The head of Mr. Biden’s White House economic council, Brian Deese, previewed this argument a few days earlier: “Our economy is in a transition from what has been the strongest recovery in modern American history to what can be a period of more stable and resilient growth that works better for families.”

Messrs. Biden and Deese are getting mocked in some quarters for euphemizing the current mess as a “transition.” But these remarks aren’t just Psakiesque word salads. Those “transition” statements help define how Mr. Biden and the Democratic Party want American workers to live into the far future. Buying into this “transition” will be the party’s pitch to voters in the fall elections.

* * * * *

The only thing we know today is that the pre-existing status quo is gone. When Joe Biden and Brian Deese say they want to transition to an economy with more “stable and resilient” growth, they are describing their alternative to the prepandemic froth.
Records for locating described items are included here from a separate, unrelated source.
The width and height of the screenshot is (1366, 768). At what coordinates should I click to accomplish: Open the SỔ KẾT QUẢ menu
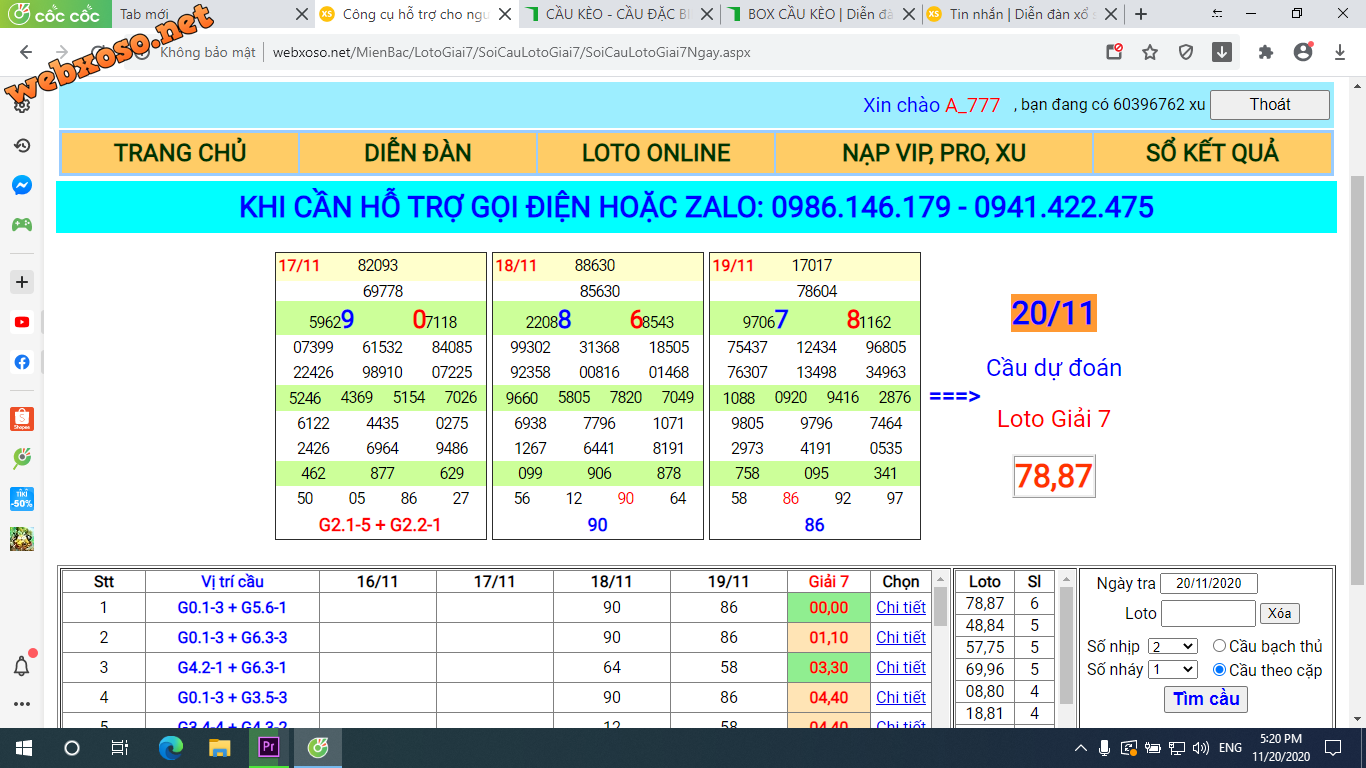(x=1212, y=153)
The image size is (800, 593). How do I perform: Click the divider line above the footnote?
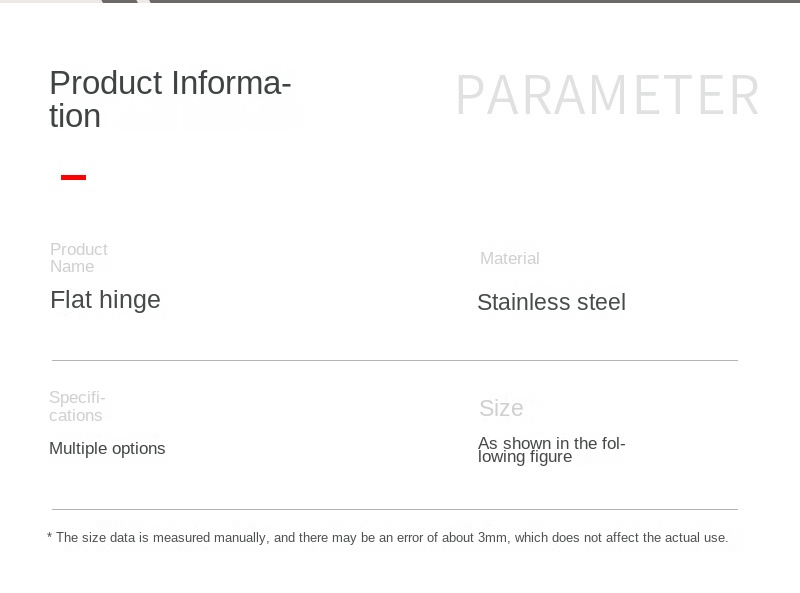click(x=394, y=509)
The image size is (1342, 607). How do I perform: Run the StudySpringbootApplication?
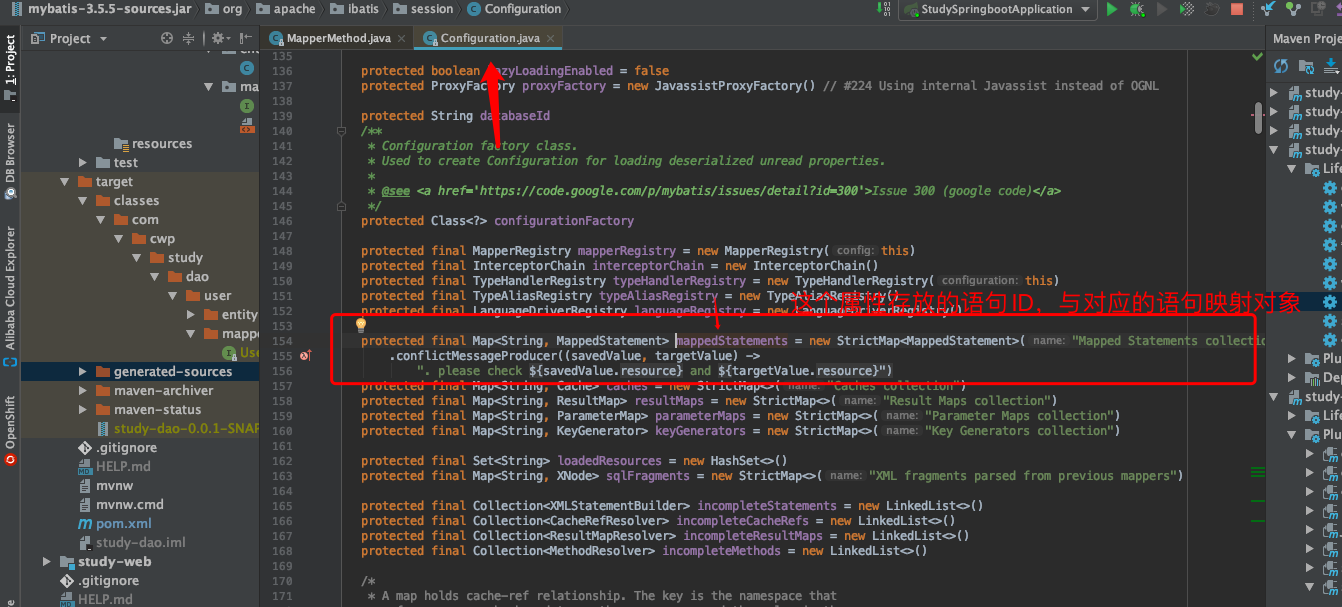pos(1112,9)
That vision has two goals.

The first is to use taxes and government-guided capital investments to compensate for the widening spread between the incomes of knowledge-economy workers and everyone else. The other goal, of course, is their great white whale—a non-fossil-fuel economy. Growth, they assume, will be slower in their economy but somehow steadier and more predictable. Substance aside, the progressive economic model is on its way down the political drain. Mr. Biden admitted as much in Tokyo when he remarked that passing his Build Back Better agenda would have lowered child and family-care costs and tempered the effects of inflation. Of course, it’s not happening.

Still, this grand progressive experiment—a final choice between the U.S. as a welfare state or a growth state—came within one Senate vote of reality. Sen. Joe Manchin blocked creation of the transfer-payment state, and the Democrats’ massive Covid outlays produced insurmountable political problems with inflation and labor-market distortions. The green-energy dream—whose relentlessly ignored costs will always be at cross purposes with their transfer payments high costs—is on hold for this election cycle and probably the presidential election in 2024.

The whole thing is worth reading if you can get behind the paywall, but that is the heart of Henninger’s argument.

JOHN adds: This link should take you to the article.